Re: [PATCH 1/2] xfs: reserve quota for dir expansion when linking/unlinking files

"Darrick J. Wong" <djwong@xxxxxxxxxx> · Wed, 9 Mar 2022 15:33:02 -0800

On Thu, Mar 10, 2022 at 08:48:21AM +1100, Dave Chinner wrote:
> On Wed, Mar 09, 2022 at 11:22:26AM -0800, Darrick J. Wong wrote:
> > From: Darrick J. Wong <djwong@xxxxxxxxxx>
> > 
> > XFS does not reserve quota for directory expansion when linking or
> > unlinking children from a directory.  This means that we don't reject
> > the expansion with EDQUOT when we're at or near a hard limit, which
> > means that unprivileged userspace can use link()/unlink() to exceed
> > quota.
> > 
> > The fix for this is nuanced -- link operations don't always expand the
> > directory, and we allow a link to proceed with no space reservation if
> > we don't need to add a block to the directory to handle the addition.
> > Unlink operations generally do not expand the directory (you'd have to
> > free a block and then cause a btree split) and we can defer the
> > directory block freeing if there is no space reservation.
> > 
> > Moreover, there is a further bug in that we do not trigger the blockgc
> > workers to try to clear space when we're out of quota.
> > 
> > To fix both cases, create a new xfs_trans_alloc_dir function that
> > allocates the transaction, locks and joins the inodes, and reserves
> > quota for the directory.  If there isn't sufficient space or quota,
> > we'll switch the caller to reservationless mode.  This should prevent
> > quota usage overruns with the least restriction in functionality.
> > 
> > Signed-off-by: Darrick J. Wong <djwong@xxxxxxxxxx>
> > ---
> >  fs/xfs/xfs_inode.c |   30 +++++-------------
> >  fs/xfs/xfs_trans.c |   86 ++++++++++++++++++++++++++++++++++++++++++++++++++++
> >  fs/xfs/xfs_trans.h |    3 ++
> >  3 files changed, 97 insertions(+), 22 deletions(-)
> 
> Overall looks good, minor nits below:
> 
> > 
> > 
> > diff --git a/fs/xfs/xfs_inode.c b/fs/xfs/xfs_inode.c
> > index 04bf467b1090..a131bbfe74e4 100644
> > --- a/fs/xfs/xfs_inode.c
> > +++ b/fs/xfs/xfs_inode.c
> > @@ -1217,7 +1217,7 @@ xfs_link(
> >  {
> >  	xfs_mount_t		*mp = tdp->i_mount;
> >  	xfs_trans_t		*tp;
> > -	int			error;
> > +	int			error, space_error;
> >  	int			resblks;
> >  
> >  	trace_xfs_link(tdp, target_name);
> > @@ -1236,19 +1236,11 @@ xfs_link(
> >  		goto std_return;
> >  
> >  	resblks = XFS_LINK_SPACE_RES(mp, target_name->len);
> > -	error = xfs_trans_alloc(mp, &M_RES(mp)->tr_link, resblks, 0, 0, &tp);
> > -	if (error == -ENOSPC) {
> > -		resblks = 0;
> > -		error = xfs_trans_alloc(mp, &M_RES(mp)->tr_link, 0, 0, 0, &tp);
> > -	}
> > +	error = xfs_trans_alloc_dir(tdp, &M_RES(mp)->tr_link, sip, &resblks,
> > +			&tp, &space_error);
> 
> It's the nospace_error, isn't it?

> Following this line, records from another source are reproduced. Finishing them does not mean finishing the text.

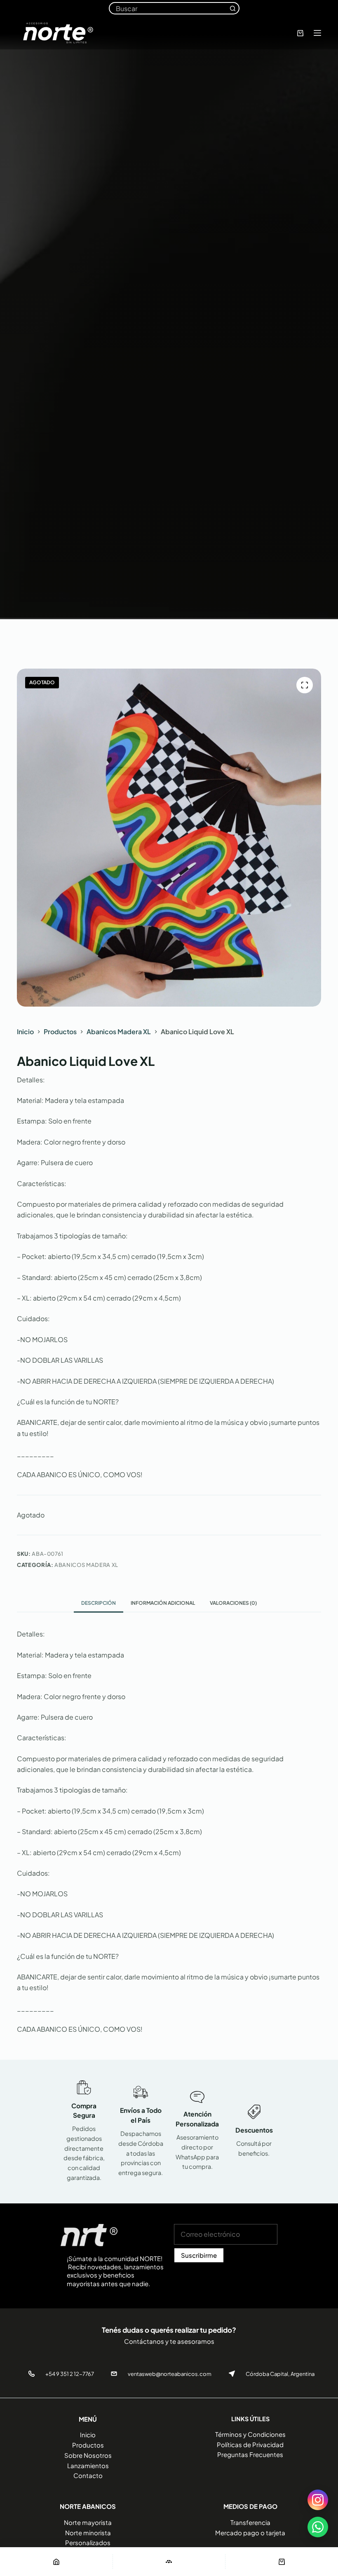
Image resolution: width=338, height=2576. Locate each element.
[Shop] (169, 2561)
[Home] (56, 2561)
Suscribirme (199, 2255)
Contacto (88, 2475)
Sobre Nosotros (88, 2455)
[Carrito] (281, 2561)
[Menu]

The code reads a lot better when
> it's called that, too.

Fixed.

> 
> >  	if (error)
> >  		goto std_return;
> >  
> > -	xfs_lock_two_inodes(sip, XFS_ILOCK_EXCL, tdp, XFS_ILOCK_EXCL);
> > -
> > -	xfs_trans_ijoin(tp, sip, XFS_ILOCK_EXCL);
> > -	xfs_trans_ijoin(tp, tdp, XFS_ILOCK_EXCL);
> > -
> >  	error = xfs_iext_count_may_overflow(tdp, XFS_DATA_FORK,
> >  			XFS_IEXT_DIR_MANIP_CNT(mp));
> >  	if (error)
> > @@ -1267,6 +1259,8 @@ xfs_link(
> >  
> >  	if (!resblks) {
> >  		error = xfs_dir_canenter(tp, tdp, target_name);
> > +		if (error == -ENOSPC && space_error)
> > +			error = space_error;
> 
> This  would be better in the error_return stack, I think. That way
> the transformation only has to be done once, and it will be done for
> all functions that can potentially return ENOSPC.

Ok.

> >  		if (error)
> >  			goto error_return;
> >  	}
> > @@ -2755,6 +2749,7 @@ xfs_remove(
> >  	xfs_mount_t		*mp = dp->i_mount;
> >  	xfs_trans_t             *tp = NULL;
> >  	int			is_dir = S_ISDIR(VFS_I(ip)->i_mode);
> > +	int			dontcare;
> >  	int                     error = 0;
> >  	uint			resblks;
> >  
> > @@ -2781,22 +2776,13 @@ xfs_remove(
> >  	 * block from the directory.
> >  	 */
> >  	resblks = XFS_REMOVE_SPACE_RES(mp);
> > -	error = xfs_trans_alloc(mp, &M_RES(mp)->tr_remove, resblks, 0, 0, &tp);
> > -	if (error == -ENOSPC) {
> > -		resblks = 0;
> > -		error = xfs_trans_alloc(mp, &M_RES(mp)->tr_remove, 0, 0, 0,
> > -				&tp);
> > -	}
> > +	error = xfs_trans_alloc_dir(dp, &M_RES(mp)->tr_remove, ip, &resblks,
> > +			&tp, &dontcare);
> >  	if (error) {
> >  		ASSERT(error != -ENOSPC);
> >  		goto std_return;
> >  	}
> 
> So we just ignore -EDQUOT when it is returned in @dontcare? I'd like
> a comment to explain why we don't care about EDQUOT here, because
> the next time I look at this I will have forgotten all about this...

Ok.  How about:

	/*
	 * We try to get the real space reservation first, allowing for
	 * directory btree deletion(s) implying possible bmap insert(s).
	 * If we can't get the space reservation then we use 0 instead,
	 * and avoid the bmap btree insert(s) in the directory code by,
	 * if the bmap insert tries to happen, instead trimming the LAST
	 * block from the directory.
	 *
	 * Ignore EDQUOT and ENOSPC being returned via nospace_error
	 * because the directory code can handle a reservationless
	 * update and we don't want to prevent a user from trying to
	 * free space by deleting things.
	 */
	error = xfs_trans_alloc_dir(...);

--D

> Cheers,
> 
> Dave.
> 
> -- 
> Dave Chinner
> david@xxxxxxxxxxxxx